Le président congolais Félix Tshisekedi souhaite renforcer l’encadrement des réseaux sociaux en République démocratique du Congo. Face à la multiplication des fausses informations et des contenus jugés injurieux en ligne, le gouvernement veut appliquer plus strictement les règles déjà prévues par la législation numérique du pays.

Lors d’un récent Conseil des ministres, les autorités congolaises ont exprimé leur inquiétude face au rôle croissant des plateformes numériques dans la diffusion de rumeurs, de discours haineux ou de manipulations de l’opinion publique. Selon le compte rendu officiel, ces contenus peuvent alimenter les tensions sociales et fragiliser la cohésion nationale, dans un contexte déjà marqué par l’instabilité sécuritaire, notamment dans l’est du pays.

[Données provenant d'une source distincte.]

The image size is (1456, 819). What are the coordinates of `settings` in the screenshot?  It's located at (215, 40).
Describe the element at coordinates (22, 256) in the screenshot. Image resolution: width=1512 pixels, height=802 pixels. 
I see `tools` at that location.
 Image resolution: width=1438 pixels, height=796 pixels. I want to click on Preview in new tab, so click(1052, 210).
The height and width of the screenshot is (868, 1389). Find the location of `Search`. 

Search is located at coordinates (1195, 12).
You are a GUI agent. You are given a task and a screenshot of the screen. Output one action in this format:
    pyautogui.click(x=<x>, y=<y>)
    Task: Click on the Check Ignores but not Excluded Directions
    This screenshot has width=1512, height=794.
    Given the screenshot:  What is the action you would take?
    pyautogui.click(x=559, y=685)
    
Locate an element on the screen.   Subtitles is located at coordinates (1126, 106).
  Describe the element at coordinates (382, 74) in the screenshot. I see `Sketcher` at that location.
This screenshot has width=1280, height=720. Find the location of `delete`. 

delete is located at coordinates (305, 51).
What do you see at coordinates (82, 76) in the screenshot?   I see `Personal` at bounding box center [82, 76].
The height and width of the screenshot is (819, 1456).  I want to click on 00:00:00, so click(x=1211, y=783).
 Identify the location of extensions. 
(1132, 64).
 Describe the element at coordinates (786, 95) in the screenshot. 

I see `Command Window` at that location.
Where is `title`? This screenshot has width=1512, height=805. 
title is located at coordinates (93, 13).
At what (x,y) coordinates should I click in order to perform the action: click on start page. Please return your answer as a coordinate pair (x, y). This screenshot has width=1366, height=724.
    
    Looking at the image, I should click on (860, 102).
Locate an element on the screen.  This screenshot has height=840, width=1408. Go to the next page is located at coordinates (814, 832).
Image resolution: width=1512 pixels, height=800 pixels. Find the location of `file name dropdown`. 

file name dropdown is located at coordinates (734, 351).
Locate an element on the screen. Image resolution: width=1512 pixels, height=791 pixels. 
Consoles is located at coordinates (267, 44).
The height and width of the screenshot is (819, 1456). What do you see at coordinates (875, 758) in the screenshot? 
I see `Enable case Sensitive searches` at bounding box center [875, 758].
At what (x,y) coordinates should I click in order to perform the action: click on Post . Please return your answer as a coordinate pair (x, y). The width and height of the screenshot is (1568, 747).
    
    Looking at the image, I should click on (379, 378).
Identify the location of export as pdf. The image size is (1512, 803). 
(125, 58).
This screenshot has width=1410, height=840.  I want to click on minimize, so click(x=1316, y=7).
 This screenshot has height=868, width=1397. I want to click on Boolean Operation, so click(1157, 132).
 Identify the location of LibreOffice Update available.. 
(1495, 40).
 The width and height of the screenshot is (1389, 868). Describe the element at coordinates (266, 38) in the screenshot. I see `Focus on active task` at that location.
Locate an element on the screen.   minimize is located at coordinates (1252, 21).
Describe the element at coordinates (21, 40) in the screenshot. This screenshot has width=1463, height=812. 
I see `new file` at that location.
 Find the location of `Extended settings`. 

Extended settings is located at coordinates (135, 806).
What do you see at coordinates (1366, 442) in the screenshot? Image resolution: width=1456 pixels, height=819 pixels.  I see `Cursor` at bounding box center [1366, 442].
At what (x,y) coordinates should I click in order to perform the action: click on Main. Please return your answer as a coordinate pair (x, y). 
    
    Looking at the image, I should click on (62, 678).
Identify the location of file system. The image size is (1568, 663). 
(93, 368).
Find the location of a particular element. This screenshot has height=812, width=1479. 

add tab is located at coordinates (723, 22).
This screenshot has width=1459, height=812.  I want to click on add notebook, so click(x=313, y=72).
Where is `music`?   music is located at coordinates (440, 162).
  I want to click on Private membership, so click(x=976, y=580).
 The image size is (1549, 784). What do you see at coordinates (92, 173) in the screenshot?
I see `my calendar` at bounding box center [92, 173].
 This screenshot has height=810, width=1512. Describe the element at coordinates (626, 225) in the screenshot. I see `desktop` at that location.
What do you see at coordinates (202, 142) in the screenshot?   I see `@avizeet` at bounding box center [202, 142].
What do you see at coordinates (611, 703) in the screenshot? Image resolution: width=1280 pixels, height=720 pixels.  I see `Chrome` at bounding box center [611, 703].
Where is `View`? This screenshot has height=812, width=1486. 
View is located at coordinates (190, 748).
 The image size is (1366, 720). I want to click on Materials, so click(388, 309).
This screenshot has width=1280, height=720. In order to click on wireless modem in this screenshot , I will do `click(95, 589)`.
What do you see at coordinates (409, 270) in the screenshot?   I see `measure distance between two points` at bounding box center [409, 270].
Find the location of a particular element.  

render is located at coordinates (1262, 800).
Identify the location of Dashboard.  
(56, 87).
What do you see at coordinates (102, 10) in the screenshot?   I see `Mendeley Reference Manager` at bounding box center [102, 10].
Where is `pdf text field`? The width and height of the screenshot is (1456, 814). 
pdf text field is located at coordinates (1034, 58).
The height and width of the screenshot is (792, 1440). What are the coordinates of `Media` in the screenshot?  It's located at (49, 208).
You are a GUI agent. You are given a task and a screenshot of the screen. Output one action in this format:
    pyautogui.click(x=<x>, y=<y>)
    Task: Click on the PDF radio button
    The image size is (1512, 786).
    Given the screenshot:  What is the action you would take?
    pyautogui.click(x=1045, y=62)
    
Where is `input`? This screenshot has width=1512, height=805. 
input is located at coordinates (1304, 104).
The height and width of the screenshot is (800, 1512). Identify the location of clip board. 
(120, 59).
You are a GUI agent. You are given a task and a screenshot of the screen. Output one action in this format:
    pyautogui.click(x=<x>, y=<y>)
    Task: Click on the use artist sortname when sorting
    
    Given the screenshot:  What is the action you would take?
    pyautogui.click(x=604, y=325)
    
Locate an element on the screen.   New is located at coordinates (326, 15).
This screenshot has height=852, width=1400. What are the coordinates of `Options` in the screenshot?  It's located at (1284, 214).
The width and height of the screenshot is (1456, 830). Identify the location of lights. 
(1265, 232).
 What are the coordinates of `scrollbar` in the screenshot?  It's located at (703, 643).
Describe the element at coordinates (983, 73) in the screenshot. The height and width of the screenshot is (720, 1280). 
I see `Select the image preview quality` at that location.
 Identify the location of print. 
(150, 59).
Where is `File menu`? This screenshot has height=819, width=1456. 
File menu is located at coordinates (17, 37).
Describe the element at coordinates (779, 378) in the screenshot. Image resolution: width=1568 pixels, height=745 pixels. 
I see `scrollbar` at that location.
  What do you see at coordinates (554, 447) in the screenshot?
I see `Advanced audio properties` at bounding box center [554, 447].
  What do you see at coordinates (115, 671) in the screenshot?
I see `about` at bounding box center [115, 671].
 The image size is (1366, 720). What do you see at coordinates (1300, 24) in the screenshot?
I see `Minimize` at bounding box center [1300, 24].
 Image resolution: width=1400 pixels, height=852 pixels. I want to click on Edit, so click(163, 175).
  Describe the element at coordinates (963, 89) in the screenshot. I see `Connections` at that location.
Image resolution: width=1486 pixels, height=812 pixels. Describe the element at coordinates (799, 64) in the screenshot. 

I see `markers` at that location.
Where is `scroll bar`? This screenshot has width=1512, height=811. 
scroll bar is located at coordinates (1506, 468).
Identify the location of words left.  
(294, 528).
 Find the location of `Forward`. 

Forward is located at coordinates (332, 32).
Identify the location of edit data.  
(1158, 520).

Pour répondre à cette situation, trois membres du gouvernement ont été chargés de proposer des mesures concrètes. Le ministre d’État en charge de la Justice et celui de l’Économie numérique devront identifier les actions permettant de promouvoir un usage plus responsable et éthique des réseaux sociaux. De son côté, le ministre de la Communication et des Médias devra renforcer les campagnes de sensibilisation afin de rappeler aux utilisateurs les obligations prévues par le Code du numérique.

Ce cadre légal existe déjà en RDC et prévoit des mécanismes de prévention, de régulation et de sanction en cas d’abus liés à l’usage des technologies numériques. L’objectif affiché par les autorités est donc moins de créer de nouvelles lois que de garantir l’application effective des dispositions existantes.

Cependant, cette initiative suscite des inquiétudes chez certains acteurs de l’information et des influenceurs, qui redoutent une restriction de la liberté d’expression sur internet. Le gouvernement assure de son côté que toute mesure envisagée devra rester proportionnée et respecter les libertés fondamentales.

La RDC n’est pas un cas isolé. Plusieurs pays africains réfléchissent aujourd’hui à un encadrement plus strict du numérique. Des décisions similaires ont récemment été observées en Ouganda ou au Gabon, tandis que même en Europe des débats émergent sur la régulation de l’accès aux réseaux sociaux.